I knew it as CNN 6 Cinemas. A United Artist theatre.I spoke to employees there years ago and they said Ted Turner who had “GONE WITH THE WIND” shown three times a day daily; who would eat Chinese next door to the cinemas and then peak in often for a few minutes of his Favorite movie. The Atlanta Constitution on the WEEKEND section would simply say when giving mini movie reviews this on “GWTW”,“Long,long ago in a world very far away…Scarlett,Honey,they burned it,they put it on TV,And now they are going to run it forever at CNN Cinemas 6.” Well, today the Chinese restaurant and CNN Cinema 6 are long gone. I understand the need to limit theatres when they change names,hence Omni 6 on the header and not CNN cinema 6,but each theatre has it’s own history even when theatre chains buy them out, cause guys like me are working there and making history,like we did when ABC sold out to Plitt.

jeterga
jeterga on September 7, 2010 at 7:46 am

Downtown Atlanta’s only movie theater, located in CNN Center, has closed and will not be reopening.

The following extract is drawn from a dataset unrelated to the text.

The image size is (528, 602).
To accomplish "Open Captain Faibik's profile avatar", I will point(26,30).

Turner Broadcasting recently shut down the theater to make way for the media conglomerate’s growth.

At one time, the six-screen theater was known for its continuous showing of “Gone With the Wind.”

“The space is needed for CNN.com expansion,” said Phillip Evans, a spokesman for Turner Broadcasting. He was referring to the company’s rapidly growing online news operation.

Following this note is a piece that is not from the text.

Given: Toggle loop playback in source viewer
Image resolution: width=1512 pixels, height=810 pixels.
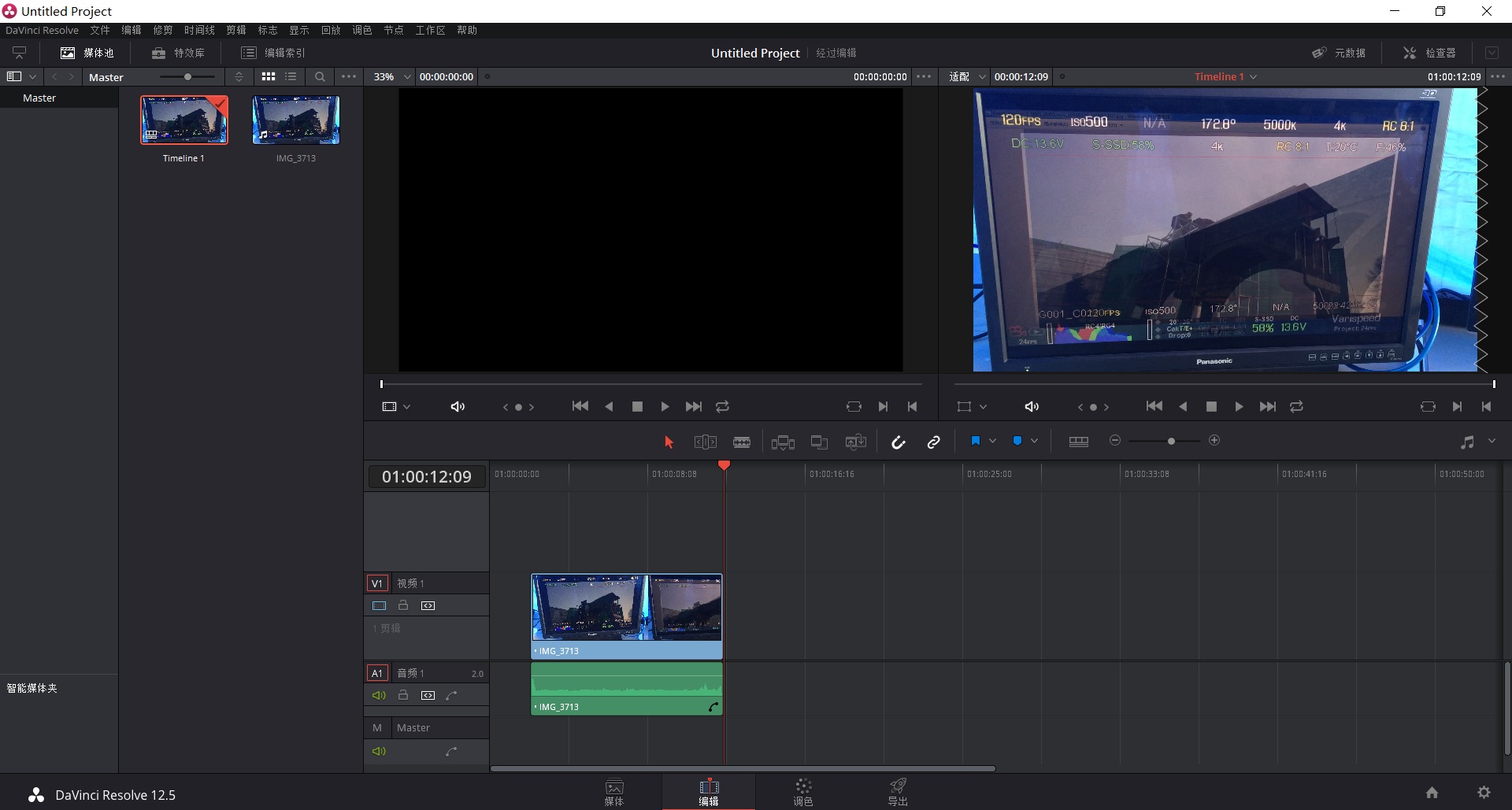Looking at the screenshot, I should [x=722, y=407].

Turner Broadcasting owned the cinema but paid United Artists Theaters a management fee to operate it since about 1987.

Mike Rogers
Mike Rogers on September 7, 2010 at 12:08 pm

Alonzo, this is REAL old news.The expansion has been done.

rechols
rechols on November 14, 2010 at 1:45 am

I worked in a downtown hotel in Atlanta in 1981. During long breaks between
double shifts, I’d frequently catch a matinee at the Omni. Seems like the place
had become what us Atlantans called “the dollar show” by then. Sometimes
the little shoebox theater would be so packed that every seat was taken. People in
seats to both my left and right. Lot of the audience were people who lived in poor
neighborhoods near the downtown area, including some of the projects nearby.
I’m not being patronizing, I know it for a fact because some of them were my coworkers.
Those folks took their movies seriously. They never talked or misbehaved during the
feature (unlike some in suburban audiences) – they responded to comedy with gusto.
Although the theaters had the architectural ambience of a freight car, I always enjoyed the good vibes of the great audiences at the Omni.

Mike Rogers
Mike Rogers on December 21, 2010 at 2:27 pm

Nice Comment Ralph.Usually with Downtown Theatres it is just the opposite.

rechols
rechols on December 21, 2010 at 10:04 pm

Hey Mike & Other CT fans:
I went downtown to the movies frequently from the mid60s through the early 80s, and my
experiences were usually positive. Reading comments about the Rialto, I guess there was a point when things became a bit dicey (security guard on duty!). I never had any trouble in the theaters – the
streets could be a different matter, though.
At the Omni, if I had enough time before or after the movie, I’d frequently go down to the ice skating rink (early 80s) and watch the skaters – felt like I was in NY rather than Atlanta.

Mike Rogers
Mike Rogers on April 4, 2011 at 1:15 pm

Thanks Ralph,Atlanta had some great Theatres glad you were able to enjoy them.

rechols
rechols on February 17, 2012 at 12:23 am

Thanks for the photo, Jack.

JackCoursey
JackCoursey on June 15, 2014 at 3:30 am

Apparently at least one of the original auditoria still remains relatively intact as a conference/screening room.

jamestv
jamestv on June 15, 2014 at 1:59 pm

Saw “Raintree County” in summer of 1986.